GESELECTEERDE TEKST:
+ + + + +

Geschiedenis spoorwegen
in en om
Roosendaal

 
Niets uit deze website mag worden verveelvoudigd en/of openbaar gemaakt, door middel van kopie, op digitale of welke andere wijze dan ook, zonder voorafgaande schriftelijke toestemming van auteur en/of webmaster.
 
 
 

Bombardementen op het spoor in Roosendaal

 
In aansluiting op een podcast van Omroep Max (zie hieronder) is in de de rubriek Roosendaal een artikel in twee delen geplaatst met als onderwerp Het spoorwegbedrijf ontregeld. Bombardementen in Roosendaal (1940-1944).

+ + + + +

GEGEVENS:
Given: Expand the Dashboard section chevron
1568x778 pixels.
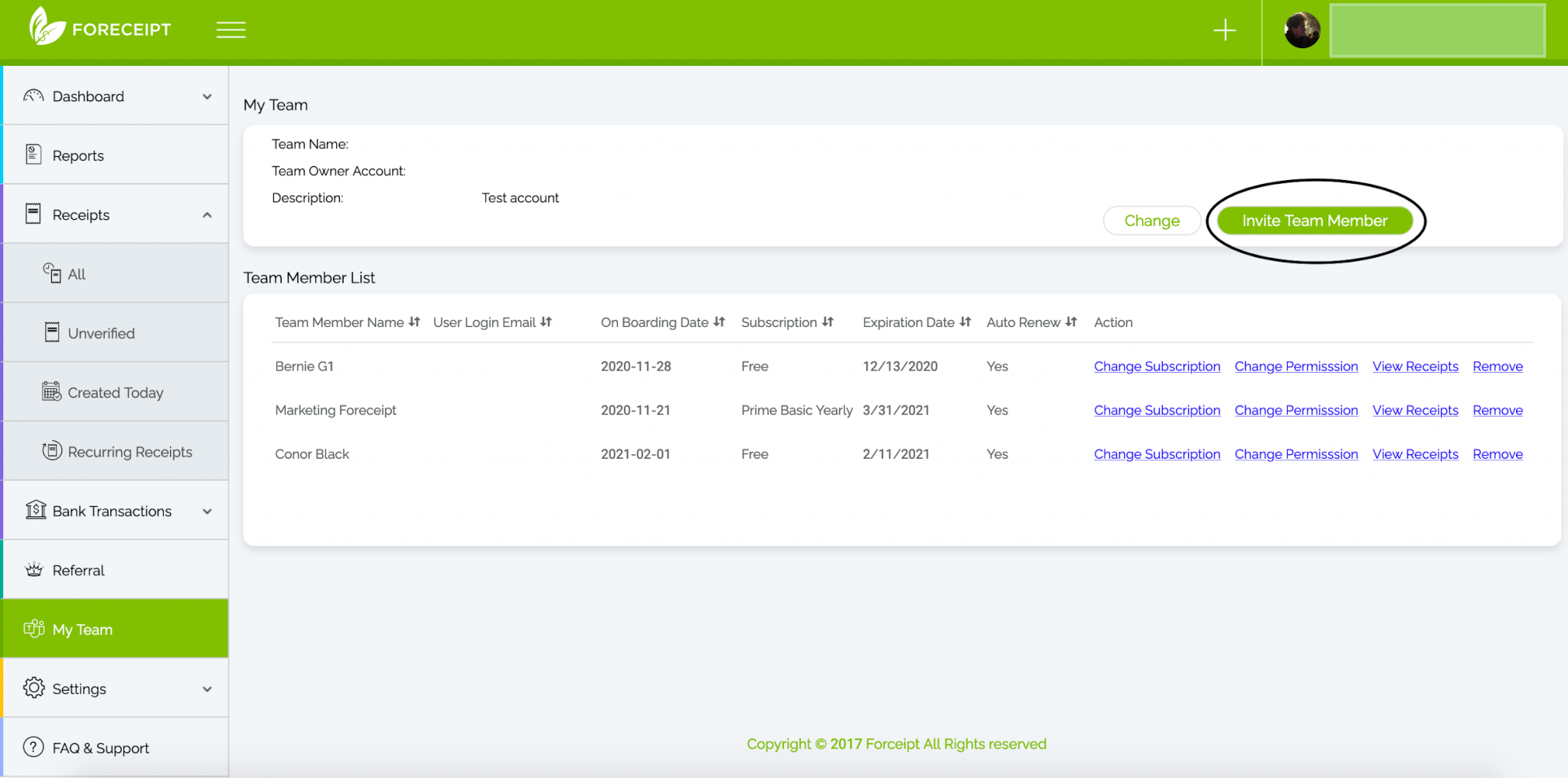Looking at the screenshot, I should [207, 96].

+ + + + +

OPDRACHT A:
Kun je de tekst over de spoorweggeschiedenis van Roosendaal bewerken? Geef het stuk tussen "Bombardementen op het" en "in Roosendaal (1940-1944).", beide inbegrepen, opnieuw weer, met "podcast" vervangen door "uitzending".
OPDRACHT B:
Ga verder met de tekst over de spoorweggeschiedenis van Roosendaal, vanaf het punt waar die ophoudt.

ANTWOORD A:
Bombardementen op het spoor in Roosendaal

 
In aansluiting op een uitzending van Omroep Max (zie hieronder) is in de de rubriek Roosendaal een artikel in twee delen geplaatst met als onderwerp Het spoorwegbedrijf ontregeld. Bombardementen in Roosendaal (1940-1944).

ANTWOORD B:
U kunt het eerste deel lezen en/of downloaden via de link: https://www.mariusbroos.nl/Bombardement Rsd 1.pdf
en het tweede deel via de link: https://www.mariusbroos.nl/Bombardement Rsd 2.pdf
Overname van tekstgedeelten en/of illustraties is echter alleen toegestaan na voorafgaande schriftelijke toestemming van de auteur.
 
Luister ook naar de podcast op de site van NPO radio 1 of bij Omroep MAX via deze link:
https://www.maxvandaag.nl/podcast/verstilde-verhalen/podcast-verstilde-verhalen-10-angst-en-moed-bij-ns-medewerkers-in-de-oorlog/
 
 
Angst en moed bij NS-medewerkers in de oorlog. Op heel veel stations in Nederland zijn na de Tweede Wereldoorlog kleine koperen plaquettes geplaatst voor omgekomen medewerkers van NS tijdens de oorlog. In Roosendaal is de plaquette 'ter gedachtenis aan hen die vielen, 1940-1945' aangebracht op een hoge zuil aan het Stationsplein. Op de zuil staat het beeld VREDE van Jo Uiterwaal.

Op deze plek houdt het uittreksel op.